## EXERCISE
Exclude the pictures, then copy all remaining records exactly.

## DATA RECORDS
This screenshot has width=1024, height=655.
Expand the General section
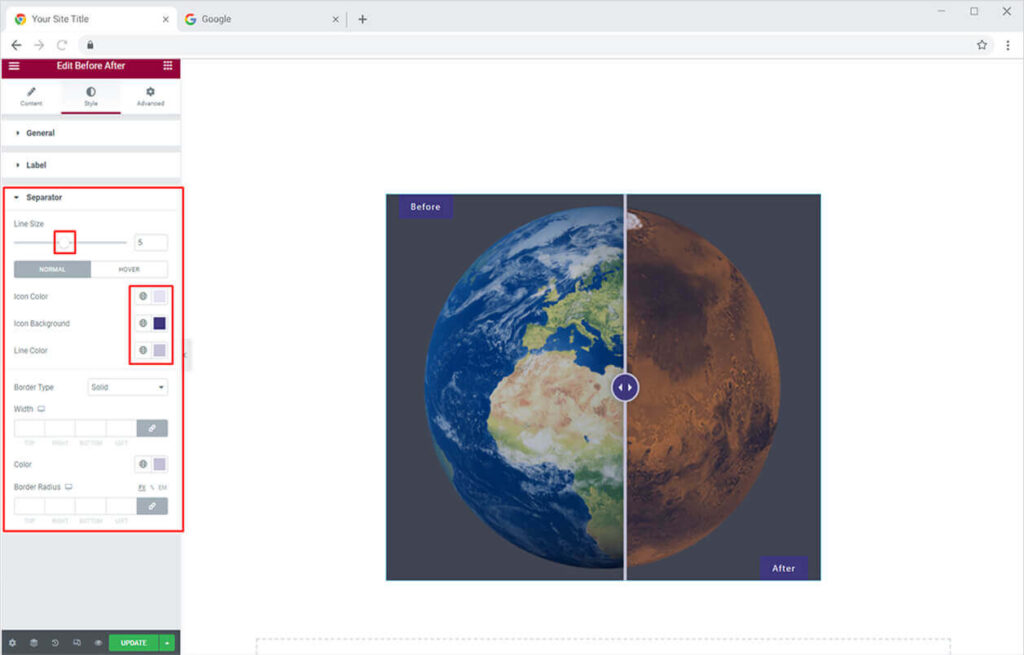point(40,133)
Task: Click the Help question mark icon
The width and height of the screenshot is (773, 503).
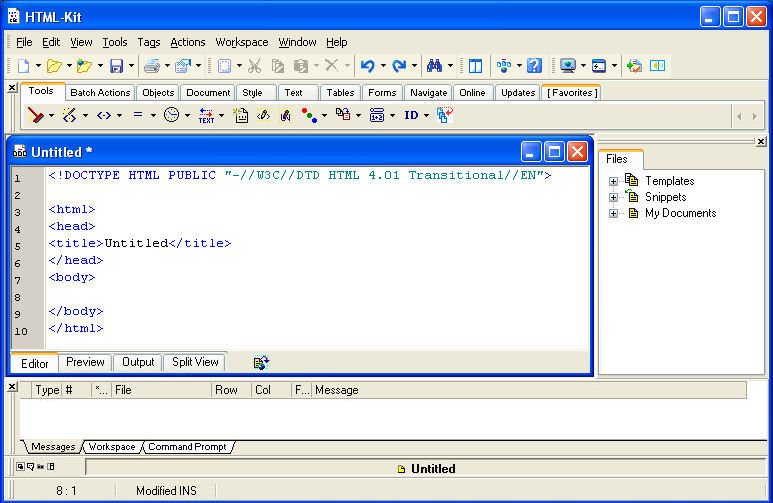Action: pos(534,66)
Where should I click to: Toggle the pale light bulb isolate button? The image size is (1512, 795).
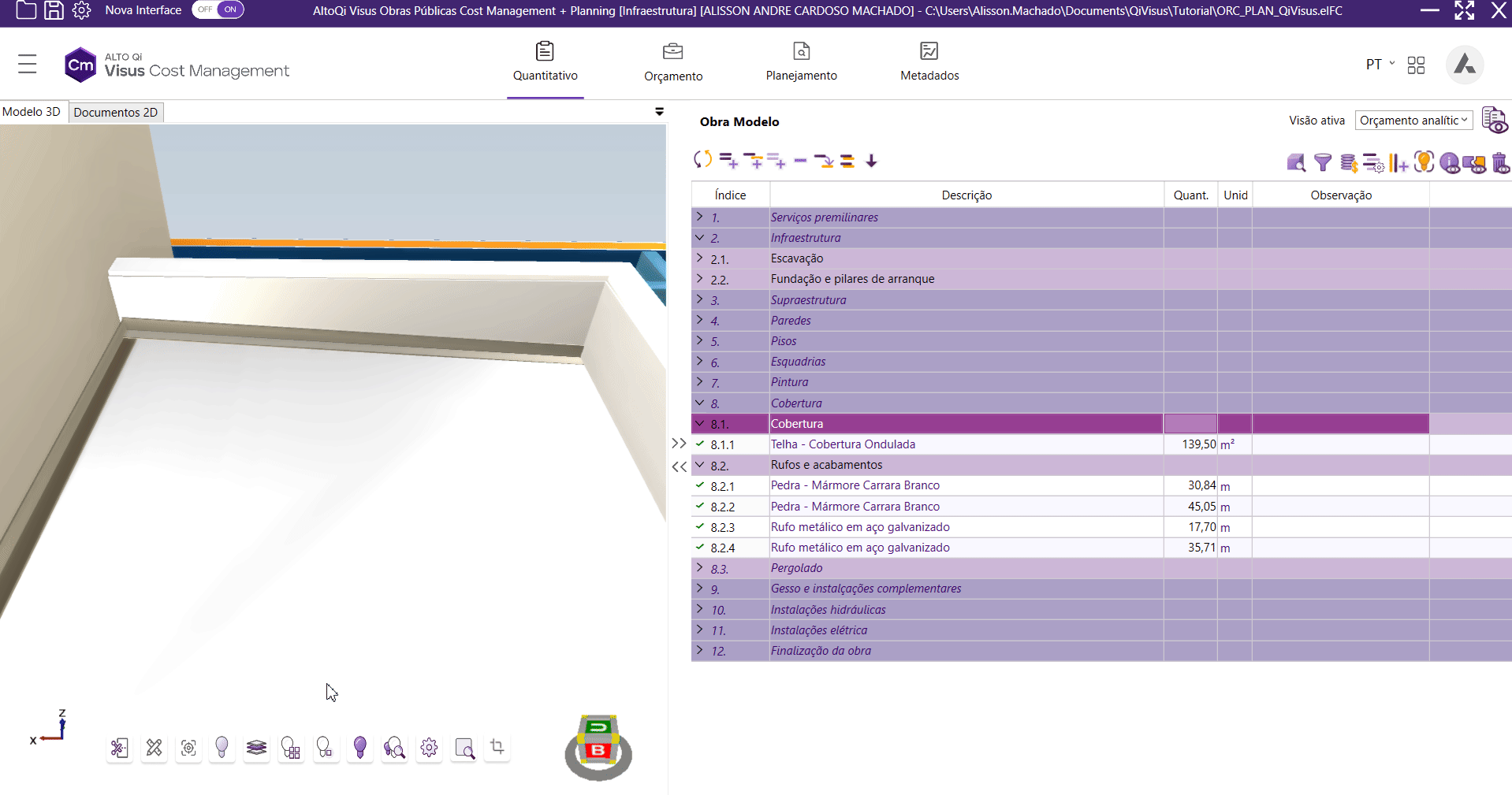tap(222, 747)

## EXPECTED ANSWER
This screenshot has width=1024, height=655.
Expand the General section
point(40,133)
Task: Click the Help question mark icon
The width and height of the screenshot is (773, 503).
Action: pos(534,66)
Where should I click to: Toggle the pale light bulb isolate button? The image size is (1512, 795).
tap(222, 747)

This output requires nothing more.